Pulling the strings
A puppet mistress conjures characters from whole cloth.

When puppeteer Meredith Miller says, “A lot of people have this idea of puppeteers as controlling people who want to make their own worlds they can live in,” a number of examples of this familiar trope spring to mind: from Fantastic Four villain the Puppet Master to The Puppetmaster of Lodz. Charles Traeger’s Rhymes with Evil, receiving its Midwest premiere in a production by InFusion Theatre Company, presents another. In Traeger’s play, a father creates puppets as a way of connecting with his daughter.
On a warm, recent day at Navy Pier, while on break from her day job at Chicago Shakespeare Theater, Miller tells us about her puppet designs for the show. “He lives in a fantasy world and contains himself in his house with his memory of his daughter, who’s no longer alive [though] he believes she is,” Miller says. “So they’re characters themselves, but they’re also created by a character in the show. That’s something I have to take into consideration.”
In 1998, the Ann Arbor native moved to Chicago to attend the School of the Art Institute, where she had her first exposure to puppetry, working with Blair Thomas as an intern at Redmoon Theater. “I really only took the internship because one of my roommates said it was a cool theater that did these cool things in Logan Square around Halloween,” she recalls.
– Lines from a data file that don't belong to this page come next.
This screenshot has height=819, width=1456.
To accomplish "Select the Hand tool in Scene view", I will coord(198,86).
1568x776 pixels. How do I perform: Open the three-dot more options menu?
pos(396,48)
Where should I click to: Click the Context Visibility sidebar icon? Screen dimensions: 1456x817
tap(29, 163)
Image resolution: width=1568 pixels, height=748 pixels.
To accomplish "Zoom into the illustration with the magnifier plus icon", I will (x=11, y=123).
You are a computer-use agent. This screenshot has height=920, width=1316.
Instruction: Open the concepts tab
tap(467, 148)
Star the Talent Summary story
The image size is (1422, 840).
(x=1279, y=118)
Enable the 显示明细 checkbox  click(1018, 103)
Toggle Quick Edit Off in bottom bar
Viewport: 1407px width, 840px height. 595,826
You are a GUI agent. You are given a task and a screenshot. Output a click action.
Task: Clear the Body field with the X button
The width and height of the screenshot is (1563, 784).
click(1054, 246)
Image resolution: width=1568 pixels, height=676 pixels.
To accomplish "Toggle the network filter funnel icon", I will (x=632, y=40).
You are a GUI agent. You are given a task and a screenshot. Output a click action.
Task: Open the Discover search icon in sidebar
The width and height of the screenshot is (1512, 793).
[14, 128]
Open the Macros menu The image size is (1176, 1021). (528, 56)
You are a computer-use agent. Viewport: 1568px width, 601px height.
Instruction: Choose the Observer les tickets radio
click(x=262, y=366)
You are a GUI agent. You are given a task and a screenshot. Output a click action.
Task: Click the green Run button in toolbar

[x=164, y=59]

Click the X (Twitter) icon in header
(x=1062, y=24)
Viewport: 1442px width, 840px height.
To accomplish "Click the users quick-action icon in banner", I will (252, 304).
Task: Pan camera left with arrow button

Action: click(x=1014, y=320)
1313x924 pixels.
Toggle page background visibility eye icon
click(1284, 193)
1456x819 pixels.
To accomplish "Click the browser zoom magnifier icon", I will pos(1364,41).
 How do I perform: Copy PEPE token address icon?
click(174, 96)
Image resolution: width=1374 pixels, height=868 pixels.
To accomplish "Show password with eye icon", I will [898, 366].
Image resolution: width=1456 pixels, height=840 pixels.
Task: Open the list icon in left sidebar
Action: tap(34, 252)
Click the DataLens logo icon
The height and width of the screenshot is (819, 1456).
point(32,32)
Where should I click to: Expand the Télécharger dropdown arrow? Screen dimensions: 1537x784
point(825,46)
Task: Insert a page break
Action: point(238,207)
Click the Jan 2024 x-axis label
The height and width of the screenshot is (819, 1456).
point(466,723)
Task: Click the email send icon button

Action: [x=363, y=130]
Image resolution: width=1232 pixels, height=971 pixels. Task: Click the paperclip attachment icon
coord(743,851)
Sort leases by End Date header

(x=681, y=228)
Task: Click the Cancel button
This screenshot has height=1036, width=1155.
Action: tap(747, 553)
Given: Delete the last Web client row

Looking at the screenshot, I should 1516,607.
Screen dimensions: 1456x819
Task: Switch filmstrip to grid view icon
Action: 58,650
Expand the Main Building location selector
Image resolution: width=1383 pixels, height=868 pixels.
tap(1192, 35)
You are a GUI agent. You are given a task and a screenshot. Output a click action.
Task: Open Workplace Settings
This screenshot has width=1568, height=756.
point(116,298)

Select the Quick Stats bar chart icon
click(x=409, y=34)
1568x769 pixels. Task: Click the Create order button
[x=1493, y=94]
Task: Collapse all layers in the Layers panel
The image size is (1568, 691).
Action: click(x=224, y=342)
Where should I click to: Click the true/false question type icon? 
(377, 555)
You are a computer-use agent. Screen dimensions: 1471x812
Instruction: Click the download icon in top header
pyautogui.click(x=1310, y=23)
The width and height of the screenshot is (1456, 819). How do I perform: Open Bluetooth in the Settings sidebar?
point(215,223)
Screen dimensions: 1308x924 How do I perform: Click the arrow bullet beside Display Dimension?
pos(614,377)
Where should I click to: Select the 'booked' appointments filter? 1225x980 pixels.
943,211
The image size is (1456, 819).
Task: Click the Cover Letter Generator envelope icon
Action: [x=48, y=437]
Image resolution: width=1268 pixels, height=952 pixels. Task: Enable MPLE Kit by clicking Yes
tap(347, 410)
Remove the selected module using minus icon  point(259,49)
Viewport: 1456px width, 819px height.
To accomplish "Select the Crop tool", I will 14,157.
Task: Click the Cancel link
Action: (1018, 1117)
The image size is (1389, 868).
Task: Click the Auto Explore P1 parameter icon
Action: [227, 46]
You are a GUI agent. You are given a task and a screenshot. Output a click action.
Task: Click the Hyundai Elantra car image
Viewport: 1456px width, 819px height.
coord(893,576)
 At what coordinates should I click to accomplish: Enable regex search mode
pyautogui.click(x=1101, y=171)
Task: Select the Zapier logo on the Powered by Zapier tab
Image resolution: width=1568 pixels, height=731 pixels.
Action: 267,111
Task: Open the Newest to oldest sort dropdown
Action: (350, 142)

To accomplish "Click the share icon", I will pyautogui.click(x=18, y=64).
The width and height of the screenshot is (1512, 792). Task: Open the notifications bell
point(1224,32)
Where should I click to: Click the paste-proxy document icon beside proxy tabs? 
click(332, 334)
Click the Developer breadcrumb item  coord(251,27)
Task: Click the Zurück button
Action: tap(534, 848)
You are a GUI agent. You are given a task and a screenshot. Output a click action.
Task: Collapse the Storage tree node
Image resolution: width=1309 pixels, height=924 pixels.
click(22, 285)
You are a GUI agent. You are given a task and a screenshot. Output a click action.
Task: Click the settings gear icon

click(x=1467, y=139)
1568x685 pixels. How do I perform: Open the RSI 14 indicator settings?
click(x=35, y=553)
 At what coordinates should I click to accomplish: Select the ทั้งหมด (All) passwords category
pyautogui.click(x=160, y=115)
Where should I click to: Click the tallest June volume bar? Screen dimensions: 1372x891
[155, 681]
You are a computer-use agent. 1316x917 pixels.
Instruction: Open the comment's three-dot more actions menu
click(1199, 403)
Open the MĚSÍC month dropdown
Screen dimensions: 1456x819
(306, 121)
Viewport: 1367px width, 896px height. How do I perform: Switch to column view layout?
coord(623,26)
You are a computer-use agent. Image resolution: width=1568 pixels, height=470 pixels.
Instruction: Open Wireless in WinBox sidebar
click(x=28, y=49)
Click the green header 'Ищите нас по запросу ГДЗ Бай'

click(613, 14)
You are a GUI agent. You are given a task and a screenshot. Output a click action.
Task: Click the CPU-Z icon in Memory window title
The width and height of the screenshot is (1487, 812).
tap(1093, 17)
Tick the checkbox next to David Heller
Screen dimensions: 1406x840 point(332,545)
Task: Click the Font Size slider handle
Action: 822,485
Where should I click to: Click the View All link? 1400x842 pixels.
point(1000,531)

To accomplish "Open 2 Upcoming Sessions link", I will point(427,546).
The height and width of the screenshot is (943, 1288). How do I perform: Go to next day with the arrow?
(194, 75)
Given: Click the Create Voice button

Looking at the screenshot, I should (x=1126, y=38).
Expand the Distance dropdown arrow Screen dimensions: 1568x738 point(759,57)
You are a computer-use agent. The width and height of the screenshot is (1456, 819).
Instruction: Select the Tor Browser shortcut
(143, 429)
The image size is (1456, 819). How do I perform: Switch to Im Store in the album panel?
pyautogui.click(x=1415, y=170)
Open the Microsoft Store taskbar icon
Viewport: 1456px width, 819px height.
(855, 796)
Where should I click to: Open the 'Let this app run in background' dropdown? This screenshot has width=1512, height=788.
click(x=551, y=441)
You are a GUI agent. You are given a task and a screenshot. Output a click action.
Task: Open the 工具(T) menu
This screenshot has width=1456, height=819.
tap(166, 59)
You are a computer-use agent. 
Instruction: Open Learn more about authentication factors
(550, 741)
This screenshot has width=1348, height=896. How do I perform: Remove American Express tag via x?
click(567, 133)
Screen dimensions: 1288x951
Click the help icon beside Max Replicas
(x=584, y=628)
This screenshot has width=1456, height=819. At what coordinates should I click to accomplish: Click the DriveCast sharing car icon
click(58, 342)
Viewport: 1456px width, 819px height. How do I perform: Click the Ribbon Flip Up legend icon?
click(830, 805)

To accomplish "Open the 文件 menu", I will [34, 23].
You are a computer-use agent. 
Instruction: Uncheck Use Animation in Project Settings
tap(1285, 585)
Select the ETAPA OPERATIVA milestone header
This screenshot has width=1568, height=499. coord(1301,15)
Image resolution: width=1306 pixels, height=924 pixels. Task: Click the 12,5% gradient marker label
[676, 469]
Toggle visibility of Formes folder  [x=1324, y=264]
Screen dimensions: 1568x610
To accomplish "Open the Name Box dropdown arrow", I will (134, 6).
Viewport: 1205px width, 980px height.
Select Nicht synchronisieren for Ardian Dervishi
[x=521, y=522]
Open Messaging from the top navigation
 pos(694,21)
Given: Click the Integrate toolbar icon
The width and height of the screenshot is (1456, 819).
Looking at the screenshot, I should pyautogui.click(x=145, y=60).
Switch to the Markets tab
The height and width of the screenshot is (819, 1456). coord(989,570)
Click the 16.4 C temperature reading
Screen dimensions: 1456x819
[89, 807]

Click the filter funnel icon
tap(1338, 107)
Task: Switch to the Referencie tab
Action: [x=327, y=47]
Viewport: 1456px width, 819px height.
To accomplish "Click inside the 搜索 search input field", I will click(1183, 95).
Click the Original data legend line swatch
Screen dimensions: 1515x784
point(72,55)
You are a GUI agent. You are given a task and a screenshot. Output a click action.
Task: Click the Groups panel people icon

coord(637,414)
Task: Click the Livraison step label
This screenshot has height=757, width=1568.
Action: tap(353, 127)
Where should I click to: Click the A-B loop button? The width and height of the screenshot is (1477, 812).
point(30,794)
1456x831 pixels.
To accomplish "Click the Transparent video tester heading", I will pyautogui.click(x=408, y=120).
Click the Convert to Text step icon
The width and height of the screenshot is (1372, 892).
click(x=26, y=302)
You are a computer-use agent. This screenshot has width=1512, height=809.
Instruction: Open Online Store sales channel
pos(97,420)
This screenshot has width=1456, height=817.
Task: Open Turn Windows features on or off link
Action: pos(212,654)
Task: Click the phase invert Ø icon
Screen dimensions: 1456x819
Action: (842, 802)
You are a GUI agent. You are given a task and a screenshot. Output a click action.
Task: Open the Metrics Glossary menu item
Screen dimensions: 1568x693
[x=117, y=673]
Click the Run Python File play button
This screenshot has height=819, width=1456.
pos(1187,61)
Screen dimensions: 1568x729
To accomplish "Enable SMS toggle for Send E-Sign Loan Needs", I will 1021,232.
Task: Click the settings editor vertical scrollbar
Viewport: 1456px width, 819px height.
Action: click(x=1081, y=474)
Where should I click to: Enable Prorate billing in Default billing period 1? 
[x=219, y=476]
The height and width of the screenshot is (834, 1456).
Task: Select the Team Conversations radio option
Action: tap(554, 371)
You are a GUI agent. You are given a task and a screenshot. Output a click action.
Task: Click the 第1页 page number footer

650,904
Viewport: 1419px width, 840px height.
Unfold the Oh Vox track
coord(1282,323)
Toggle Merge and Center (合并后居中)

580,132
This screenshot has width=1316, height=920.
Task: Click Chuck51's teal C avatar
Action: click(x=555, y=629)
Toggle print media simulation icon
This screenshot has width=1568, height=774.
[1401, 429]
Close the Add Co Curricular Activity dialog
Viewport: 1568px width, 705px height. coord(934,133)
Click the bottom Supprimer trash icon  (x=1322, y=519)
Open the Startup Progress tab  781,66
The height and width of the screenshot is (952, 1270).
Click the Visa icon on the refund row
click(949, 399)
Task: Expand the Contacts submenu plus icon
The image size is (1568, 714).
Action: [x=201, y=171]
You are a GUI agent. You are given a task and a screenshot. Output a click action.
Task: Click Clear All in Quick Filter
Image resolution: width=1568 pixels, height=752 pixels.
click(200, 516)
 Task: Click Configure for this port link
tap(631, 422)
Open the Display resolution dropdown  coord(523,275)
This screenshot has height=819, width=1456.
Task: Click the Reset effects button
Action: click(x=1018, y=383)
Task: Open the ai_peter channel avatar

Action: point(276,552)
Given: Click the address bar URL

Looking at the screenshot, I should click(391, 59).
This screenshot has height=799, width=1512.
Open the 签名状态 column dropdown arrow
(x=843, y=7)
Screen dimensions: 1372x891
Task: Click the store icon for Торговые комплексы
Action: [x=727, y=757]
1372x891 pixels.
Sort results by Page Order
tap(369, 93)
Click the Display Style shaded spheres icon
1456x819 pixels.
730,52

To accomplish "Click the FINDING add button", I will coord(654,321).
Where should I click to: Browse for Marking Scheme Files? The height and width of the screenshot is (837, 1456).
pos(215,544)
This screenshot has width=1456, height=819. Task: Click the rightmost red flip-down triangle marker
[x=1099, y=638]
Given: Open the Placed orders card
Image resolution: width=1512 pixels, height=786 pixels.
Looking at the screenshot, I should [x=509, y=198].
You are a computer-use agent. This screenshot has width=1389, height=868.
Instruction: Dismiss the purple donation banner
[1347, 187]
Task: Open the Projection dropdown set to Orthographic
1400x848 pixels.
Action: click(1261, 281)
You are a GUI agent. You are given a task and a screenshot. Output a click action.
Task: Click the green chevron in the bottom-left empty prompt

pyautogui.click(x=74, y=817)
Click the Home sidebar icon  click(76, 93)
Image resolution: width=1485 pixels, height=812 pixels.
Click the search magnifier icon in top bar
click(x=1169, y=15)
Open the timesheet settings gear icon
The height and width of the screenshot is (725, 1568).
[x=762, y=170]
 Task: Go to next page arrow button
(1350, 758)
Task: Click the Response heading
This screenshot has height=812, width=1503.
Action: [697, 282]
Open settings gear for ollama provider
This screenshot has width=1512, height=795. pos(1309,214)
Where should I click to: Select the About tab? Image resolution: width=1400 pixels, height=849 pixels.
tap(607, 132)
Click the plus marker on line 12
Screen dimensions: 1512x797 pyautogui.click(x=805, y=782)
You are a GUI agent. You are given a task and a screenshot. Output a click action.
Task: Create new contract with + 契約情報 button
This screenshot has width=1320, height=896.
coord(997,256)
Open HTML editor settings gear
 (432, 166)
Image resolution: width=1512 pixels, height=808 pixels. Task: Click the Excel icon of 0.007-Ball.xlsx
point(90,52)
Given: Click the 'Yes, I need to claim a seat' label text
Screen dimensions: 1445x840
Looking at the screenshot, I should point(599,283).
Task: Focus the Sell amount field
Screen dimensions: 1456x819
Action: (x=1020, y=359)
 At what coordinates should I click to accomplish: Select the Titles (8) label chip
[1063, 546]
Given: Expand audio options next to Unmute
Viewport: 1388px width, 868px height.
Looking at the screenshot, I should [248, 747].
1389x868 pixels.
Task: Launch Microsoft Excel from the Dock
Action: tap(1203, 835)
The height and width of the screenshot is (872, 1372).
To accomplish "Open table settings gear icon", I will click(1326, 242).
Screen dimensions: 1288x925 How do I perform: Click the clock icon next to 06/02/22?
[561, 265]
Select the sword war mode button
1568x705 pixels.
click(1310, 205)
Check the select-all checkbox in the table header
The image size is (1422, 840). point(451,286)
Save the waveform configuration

Yet Miller continued to work with Redmoon for several years.
“What’s interesting about puppetry is you’re coming up with a narrative, you’re doing character design, you’re doing sculpture, painting, sewing, engineering,” says Miller, now 28, who’s also worked on puppetry for Victory Gardens and Chicago Children’s Theatre. “It incorporates all of the elements that go into a theatrical production to invent something show specific but that also shows your own design aesthetic.”
The soft-spoken designer—it seems incongruous that she also does burlesque, performing as Claire de Lune—describes her creations for Rhymes with Evil as “rooted in puppetry traditions.” The script calls for, among other things, a pair of Punch and Judy–style marionettes, a ventriloquist’s dummy and a couple of life-size dolls meant to look like the play’s actors.
Her materials run the gamut. “I sort of grab whatever’s at hand,” she says, rattling off an abridged list of items she’s using for InFusion: papier-mâché, plaster, latex, foam, tin foil, Sculpey, hot glue and contact cement.
“Until they’re finished, they look pretty bizarre—there’s, like, 15 different colors: insulation over here, bright-green foam over there, a bit of old T-shirt,” she says. “The head [might be] papier-mâchéd out of half paper towels and half newspapers.”
She uses the same skills at CST, where her job title is costume crafts and props artisan. “In general, it’s hats and swords and sword belts. Anything that’s worn but isn’t exactly a garment,” she explains, though she does get the occasional puppet-related task. She created the parrot Iago for this summer’s Disney’s Aladdin. And for the current Richard III, “I did some work on the bleeding corpse of King Henry,” she says. “Here I end up doing a lot of gory stuff—severed head making, that sort of thing.”
While she works collaboratively, directors and other designers are often hands-off when it comes to puppetry. “People tend to think puppets are pretty mysterious and that I have all these secrets locked in my brain that they could never understand,” she muses. The reality is much simpler: “If you have a pile of cloth and some trash on a stick and you’re able to make it move like an antelope, that’s stunning.”
Rhymes with Evil starts previews Monday 5 at the Storefront Theater.